Claims for NATO beneficiaries

TRICARE covers North Atlantic Treaty Organization (NATO) foreign nations’ armed forces members who are stationed in the US or are in the US at the invitation of the United States government. They receive the same benefits as American ADSMs, including no out-of-pocket expenses for care if the care is directed by a military hospital or clinic.

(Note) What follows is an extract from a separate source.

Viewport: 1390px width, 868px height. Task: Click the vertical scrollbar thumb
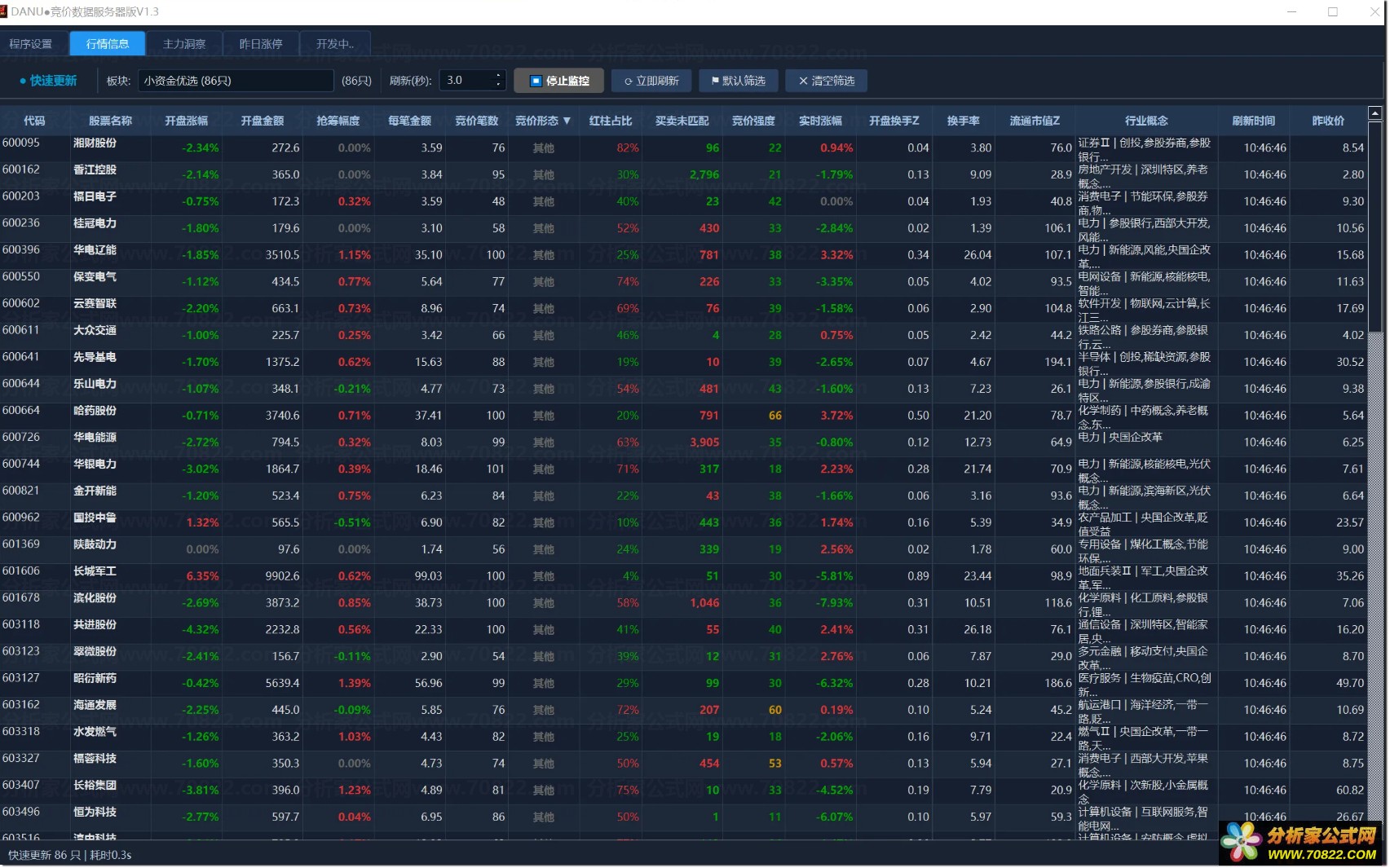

Eligible accompanying family members of ADSMs of NATO nations who are stationed in, or passing through, the United States in connection with their official duties, can receive outpatient services under TRICARE Select. A copy of the family member’s identification card will have a foreign identification number or a Social Security Number (SSN) and indicate outpatient services only.

NATO family members do not need military hospital or clinic referrals prior to receiving outpatient services from civilian providers. They follow the same prior authorization requirements as TRICARE Select beneficiaries and are responsible for TRICARE Select cost-shares and deductibles.

To collect charges for services not covered by TRICARE, providers must have the NATO beneficiary agree, in advance and in writing, to accept financial responsibility for any noncovered service by signing the TRICARE noncovered services waiver form

TRICARE does not cover inpatient services for NATO beneficiaries. To be reimbursed for inpatient services, the NATO beneficiary must make the appropriate arrangements with the NATO nation embassy or consulate in advance. NATO beneficiary eligibility is maintained in the Defense Enrollment Eligibility Reporting System (DEERS). Claims submission procedures are the same as for American Active Duty Family Members (ADFM).